Please transcribe only the lines between the one containing "Click the usdc legend color dot" and the end of the records, both ends included, exactly as written; skip every picture.

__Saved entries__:
____________________

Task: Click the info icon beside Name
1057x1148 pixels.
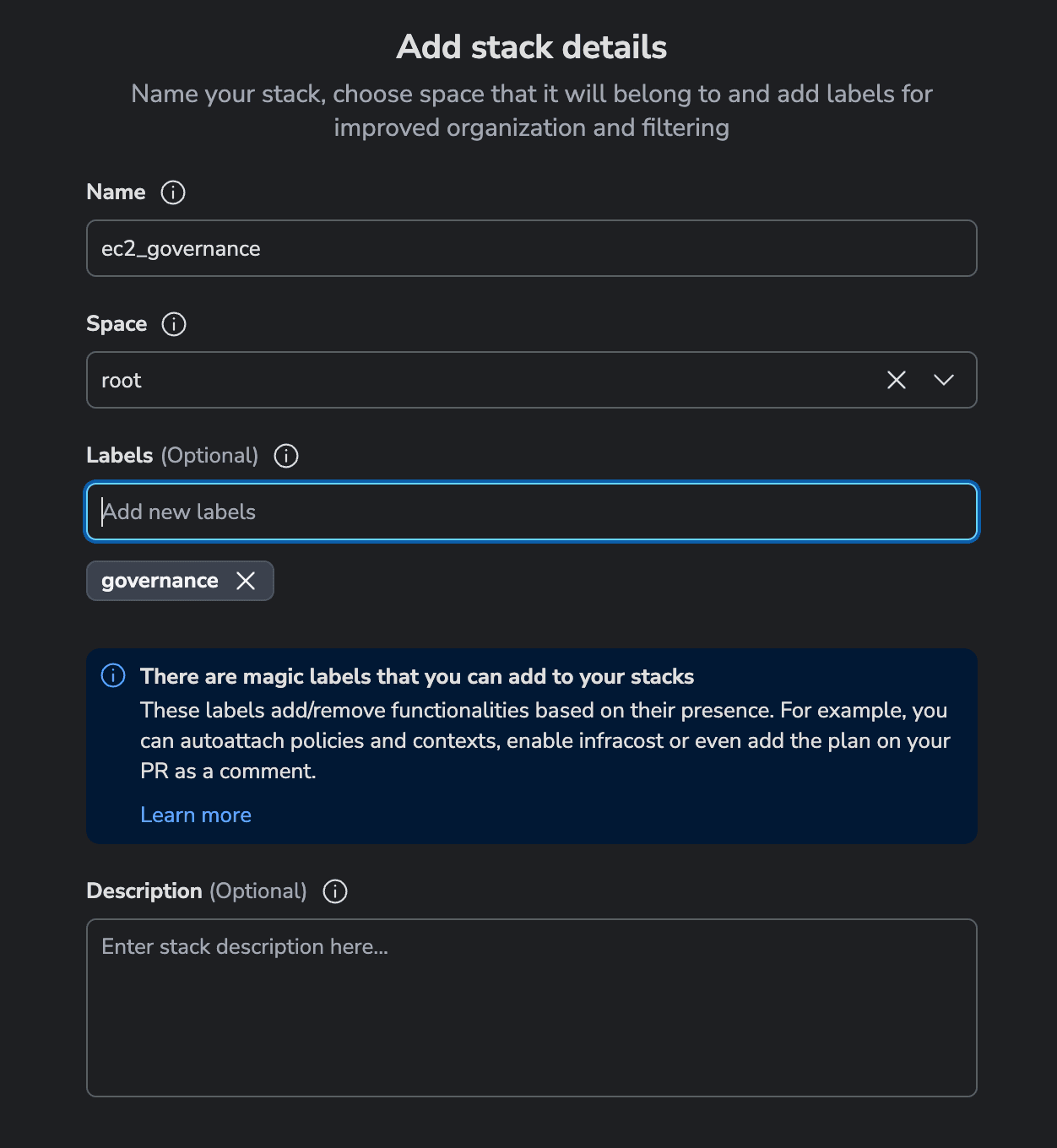Action: pyautogui.click(x=173, y=192)
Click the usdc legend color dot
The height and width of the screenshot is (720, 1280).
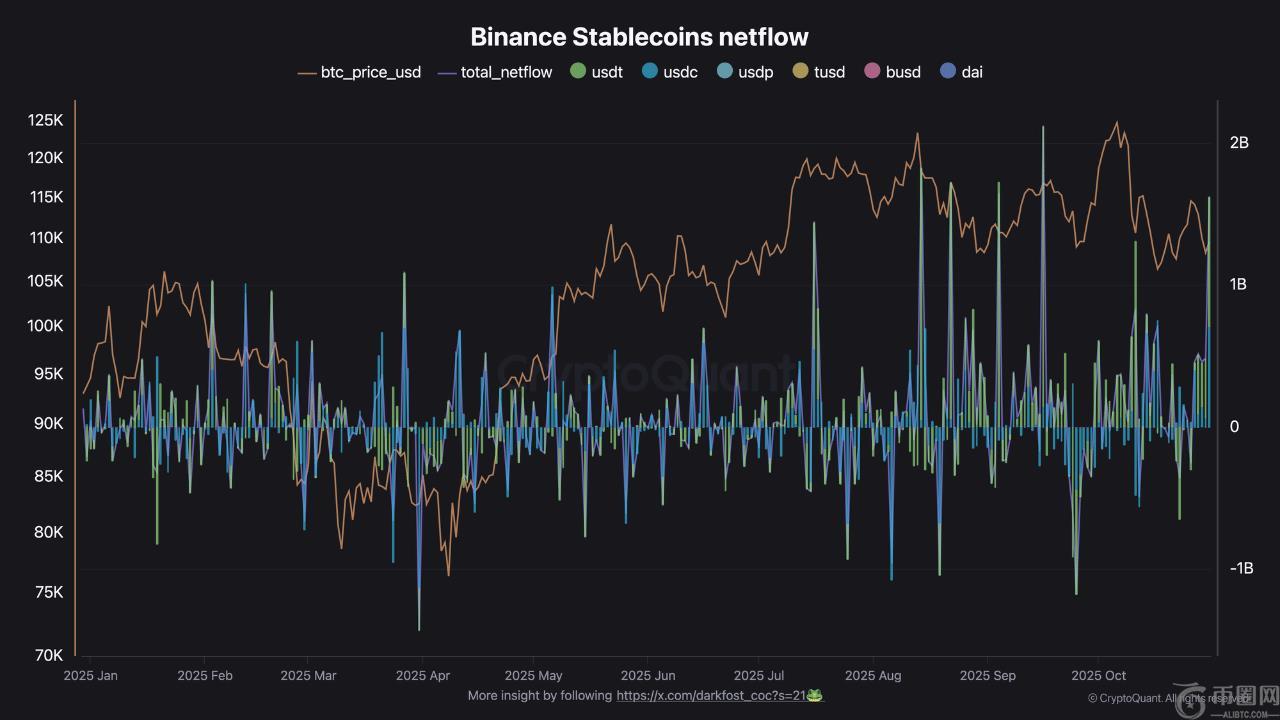[650, 71]
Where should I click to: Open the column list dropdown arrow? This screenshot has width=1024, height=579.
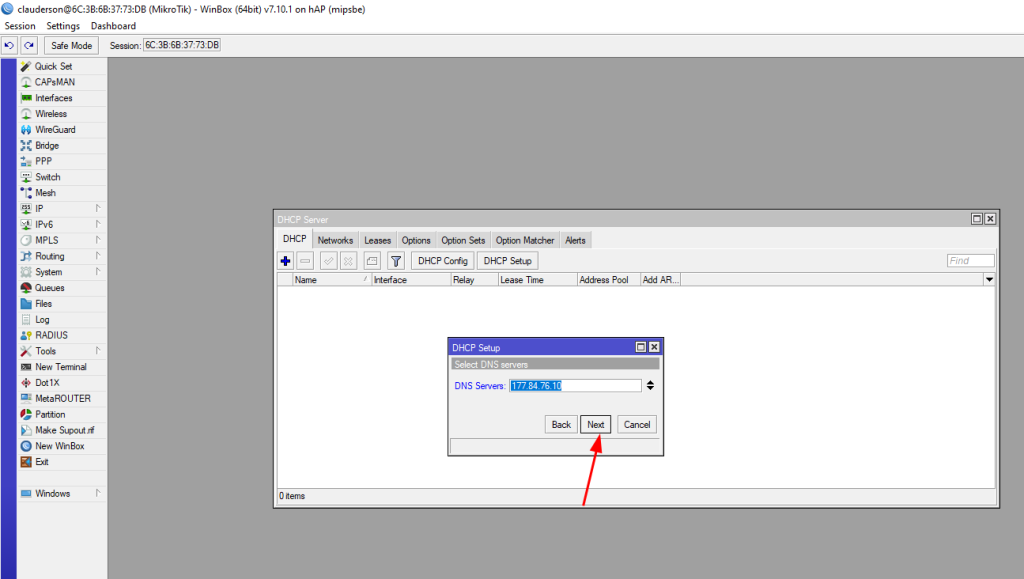pos(989,280)
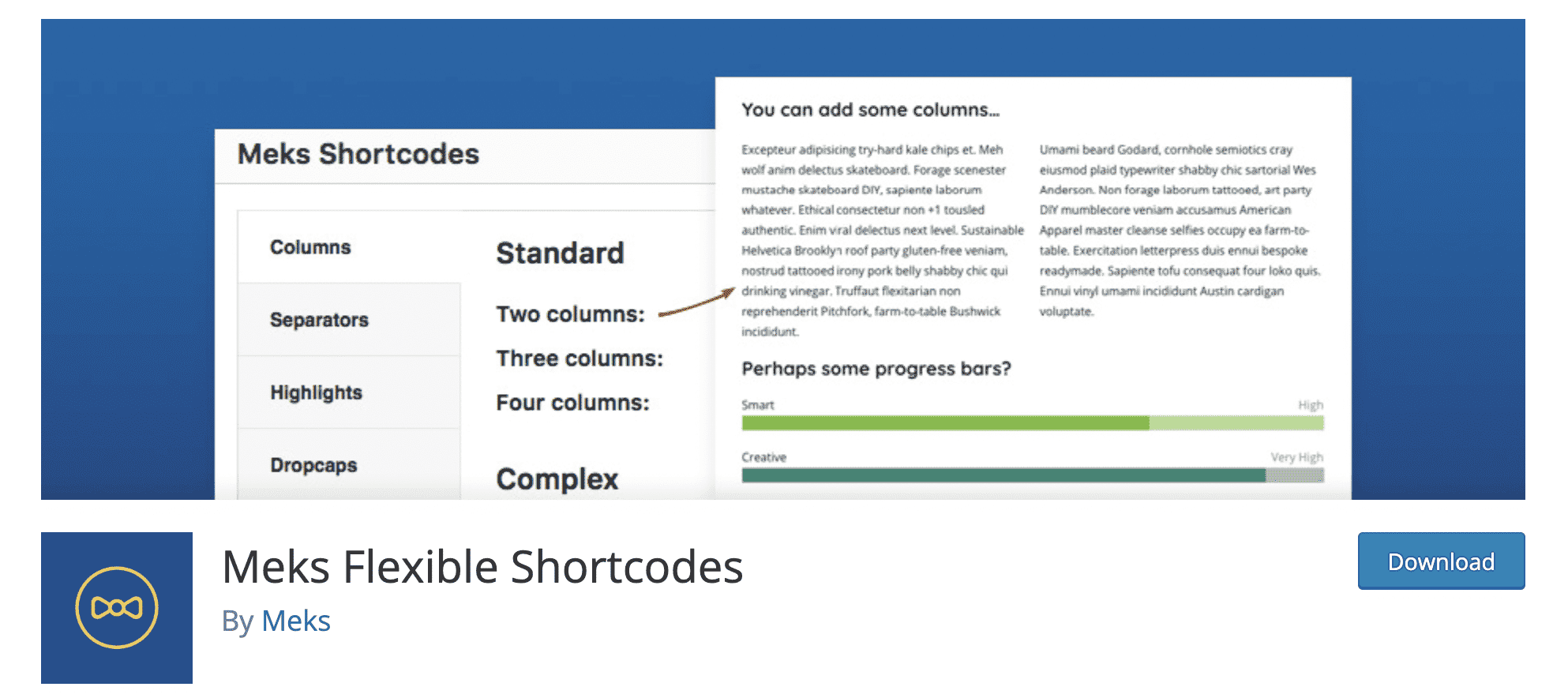This screenshot has height=698, width=1568.
Task: Click the Two columns option
Action: tap(570, 314)
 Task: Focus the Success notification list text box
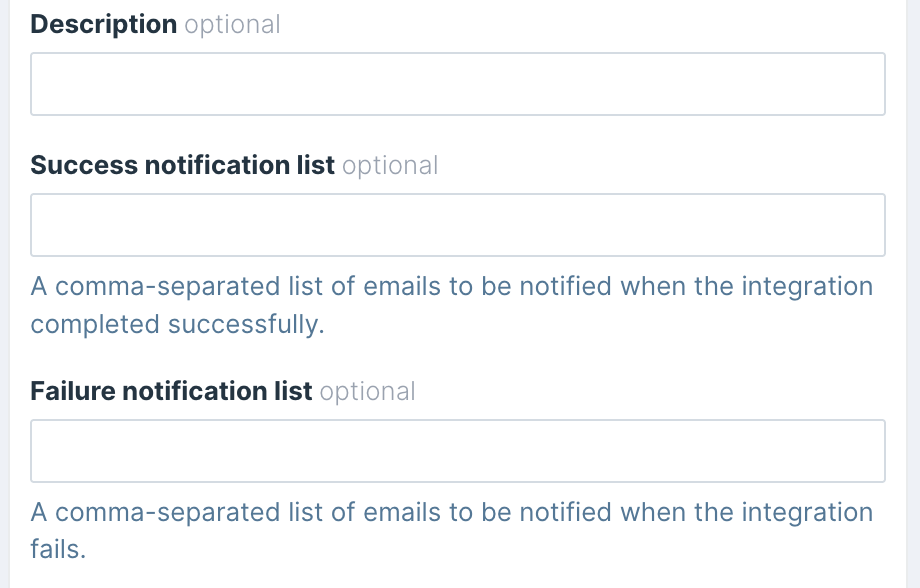[457, 225]
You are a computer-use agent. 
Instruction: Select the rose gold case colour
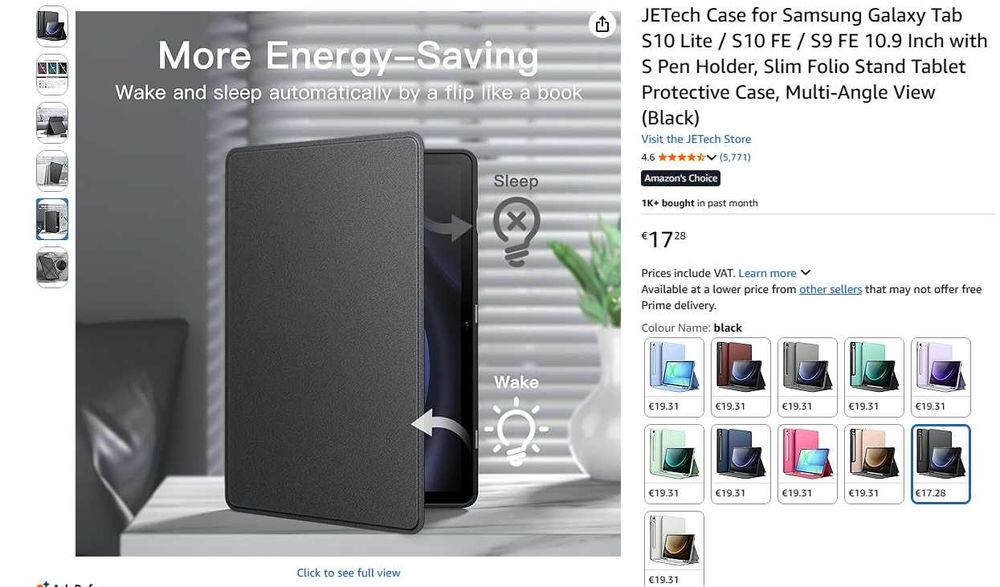(x=874, y=464)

____________________

__Written response__:
Click the usdc legend color dot
The height and width of the screenshot is (720, 1280).
[650, 71]
Where should I click to: Open the column list dropdown arrow? This screenshot has width=1024, height=579.
pos(989,280)
This screenshot has height=698, width=1568.
Task: Click the Two columns option
Action: tap(570, 314)
 Task: Focus the Success notification list text box
[457, 225]
You are a computer-use agent. 
Instruction: Select the rose gold case colour
(x=874, y=464)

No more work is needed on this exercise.